As mentioned in the Introduction, TLRs, leading players in adaptive immunity as well as in innate immunity, have been thought to play a role in the pathogenesis of various human autoimmune inflammatory diseases. In addition, it has been reported that the expression of TLRs is upregulated in the salivary glands of patients with SS [13, 14]. Thus, it can be speculated that increased TLRs and IL-17/Th17 cells in salivary glands might closely interact and so contribute to the pathogenesis of SS.
There have been discordant results in regard to the role of TLR stimulation in Th17 cell differentiation in humans and mice. Like us, Aliahmadi and colleagues  demonstrated that TLR2 activation promotes human Th17 polarization. Yu and colleagues  showed that human plasmacytoid DCs support Th17 cell effector function in response to TLR7 ligation. In contrast, Loures and colleagues  reported that TLR2 is a negative regulator of Th17 cells in mice.

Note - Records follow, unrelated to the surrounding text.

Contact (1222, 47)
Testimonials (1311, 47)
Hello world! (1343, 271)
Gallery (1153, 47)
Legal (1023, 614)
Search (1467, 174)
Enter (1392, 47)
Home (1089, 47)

In this study, we demonstrated that the expressions of TLR2, TLR4, and TLR6 were increased in the salivary glands of patients with SS in comparison with the disease controls. Moreover, not only IL-17 but IL-6 and IL-23, the major promoting factors in Th17 differentiation and amplification, were highly expressed. Using PBMCs from patients with SS, we also showed that stimulation of TLR2, TLR4, and TLR6 with specific ligands additively promoted the production of IL-17 and IL-23 in the presence of TLR2 stimulation, thus verifying that the increased TLRs and IL-17 in the salivary glands of patients with SS are biologically meaningful. Eventually, we investigated the signaling pathway by which TLR2 stimulation induces the production of IL-17 and IL-23 and we demonstrated that the IL-6, STAT3, and NF-κB pathways are implicated in TLR2-stimulated production of IL-23 and IL-17.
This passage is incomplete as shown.